Short task a: Rewrite the records from the line containing "Given: Click the" down to the end of the records, replacing "icon" with "button" and changing nothing else. Leave the pictures out of your answer.

Selected extract:
## start

Within this API, there are two primary ways you can learn about harmonized metadata fields: (a) via the appropriate /metadata/fields/<entity>
endpoint and (b) through the details
key within a harmonized metadata object.
- For information concerning harmonized metadata values where the information is universally true for all value assignments provided by the server, the information should be present in the
/metadata/fields/<entity>
endpoint response. - For information concerning harmonized metadata values where the information is specific to a particular value assignment (or subset of value assignments) provided by the server, the information should be present in the
details
key within the harmonized metadata object.
In general, when information can be included in the /metadata/fields/<entity>
response instead of embedded in details
keys, it should be, as that consolidates the information without repeating it for every entity. That said, sometimes it is not possible to make blanket statements about all harmonized values for a particular metadata field: when the data cannot be included in the /metadata/fields/<entity>
responses, it should be reported under the correct facility within the details
key of the individual harmonized value objects.
An illustrative example
Consider an example where there are exactly two datasets, Dataset A and Dataset B, that are both served by a single API server.
When to store information in /metadata/fields/<entity>
Assume that, for both datasets, the team running the API server received age_at_collection information exactly as the harmonized data value expects and no further curation was required. Here, the metadata values were handled the exact same way for all datasets provided by the API server. In these cases, any details regarding the harmonization process should be provided via the /metadata/fields/<entity>
endpoint rather than duplicating the information in every metadata assignment object in the response.
When to store information in the details
key of harmonized metadata values
Conversely, consider a scenario where the two datasets collected and harmonized the values for tissue type in different ways:
- For Dataset A, assume the team running the API server received values aligned to the harmonized value list, and no further curation was required.
- For Dataset B, assume the team running the API server had to manually curate the mappings between the data they received to the harmonized values.
In this case, no universal statement can be made about the process by which the data was harmonized for the tissue type field. As such, no universal statement can be made about the harmonization process in /metadata/fields/<entity>
. Instead, details regarding the harmonization process for these values should be included directly in the details
key of each of the metadata value assignment objects.
A final note on harmonization details
Note that an API server is not required to provide harmonization details for any of the harmonized metadata it provides. This mechanism is simply available to include information that is deemed contextually relevant at the discretion of the curation team.

## end

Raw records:
## start

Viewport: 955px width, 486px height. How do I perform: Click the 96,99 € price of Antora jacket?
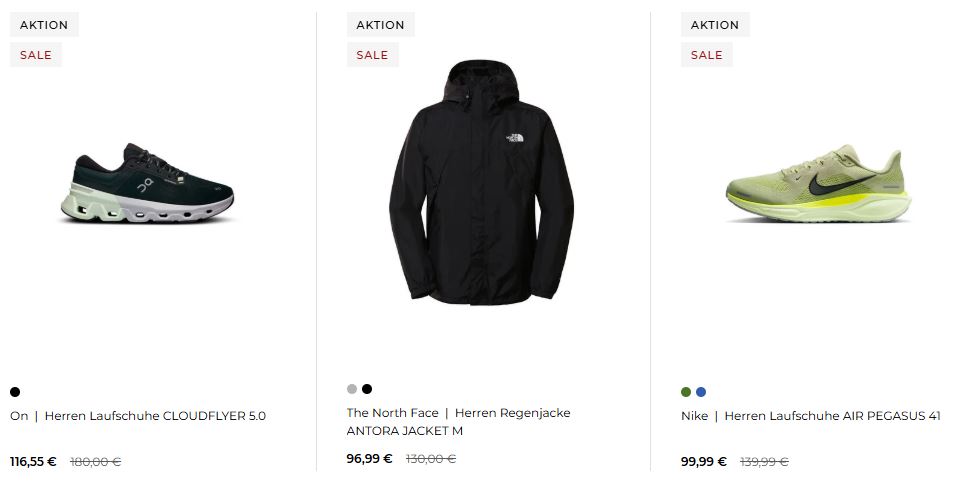pos(369,459)
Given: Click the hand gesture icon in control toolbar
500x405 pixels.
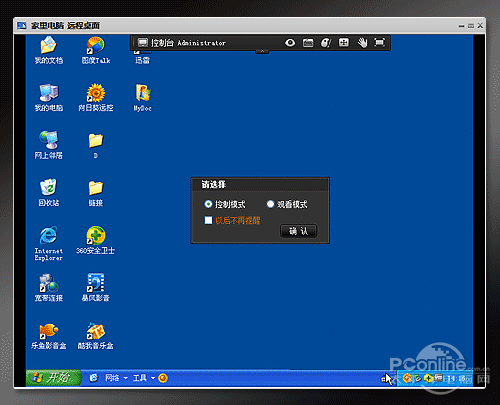Looking at the screenshot, I should (362, 43).
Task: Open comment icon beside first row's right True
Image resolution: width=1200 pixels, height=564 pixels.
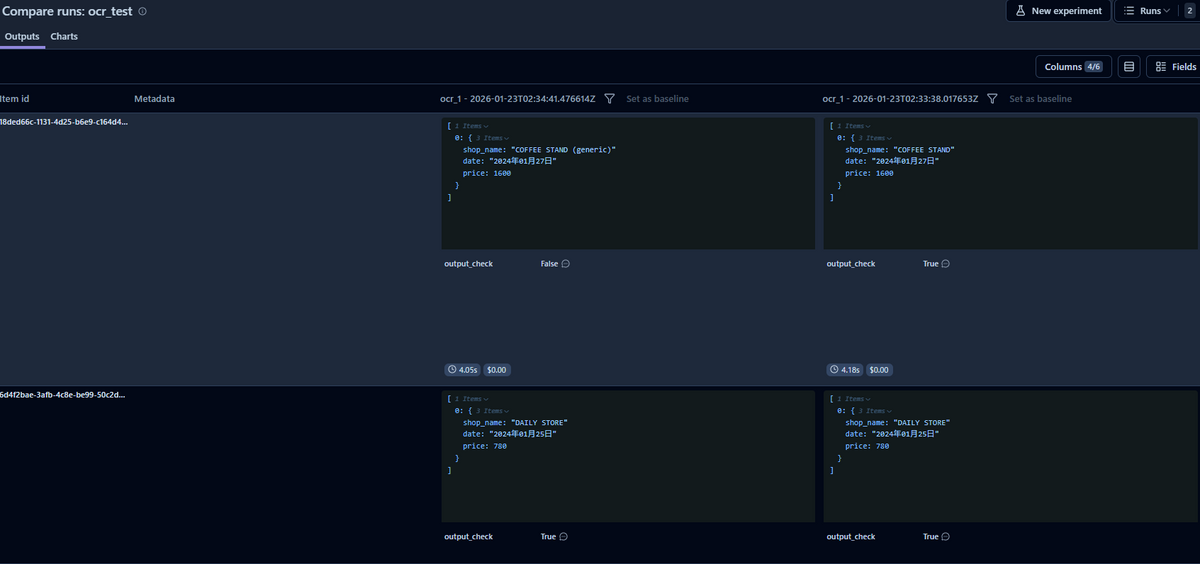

## end

Short task b: Please repeat the text on harmonized metadata details word for word.

Written solution a:
Given: Click the hand gesture button in control toolbar
500x405 pixels.
Looking at the screenshot, I should (362, 43).
Task: Open comment button beside first row's right True
Image resolution: width=1200 pixels, height=564 pixels.

Written solution b:
Within this API, there are two primary ways you can learn about harmonized metadata fields: (a) via the appropriate /metadata/fields/<entity>
endpoint and (b) through the details
key within a harmonized metadata object.
- For information concerning harmonized metadata values where the information is universally true for all value assignments provided by the server, the information should be present in the
/metadata/fields/<entity>
endpoint response. - For information concerning harmonized metadata values where the information is specific to a particular value assignment (or subset of value assignments) provided by the server, the information should be present in the
details
key within the harmonized metadata object.
In general, when information can be included in the /metadata/fields/<entity>
response instead of embedded in details
keys, it should be, as that consolidates the information without repeating it for every entity. That said, sometimes it is not possible to make blanket statements about all harmonized values for a particular metadata field: when the data cannot be included in the /metadata/fields/<entity>
responses, it should be reported under the correct facility within the details
key of the individual harmonized value objects.
An illustrative example
Consider an example where there are exactly two datasets, Dataset A and Dataset B, that are both served by a single API server.
When to store information in /metadata/fields/<entity>
Assume that, for both datasets, the team running the API server received age_at_collection information exactly as the harmonized data value expects and no further curation was required. Here, the metadata values were handled the exact same way for all datasets provided by the API server. In these cases, any details regarding the harmonization process should be provided via the /metadata/fields/<entity>
endpoint rather than duplicating the information in every metadata assignment object in the response.
When to store information in the details
key of harmonized metadata values
Conversely, consider a scenario where the two datasets collected and harmonized the values for tissue type in different ways:
- For Dataset A, assume the team running the API server received values aligned to the harmonized value list, and no further curation was required.
- For Dataset B, assume the team running the API server had to manually curate the mappings between the data they received to the harmonized values.
In this case, no universal statement can be made about the process by which the data was harmonized for the tissue type field. As such, no universal statement can be made about the harmonization process in /metadata/fields/<entity>
. Instead, details regarding the harmonization process for these values should be included directly in the details
key of each of the metadata value assignment objects.
A final note on harmonization details
Note that an API server is not required to provide harmonization details for any of the harmonized metadata it provides. This mechanism is simply available to include information that is deemed contextually relevant at the discretion of the curation team.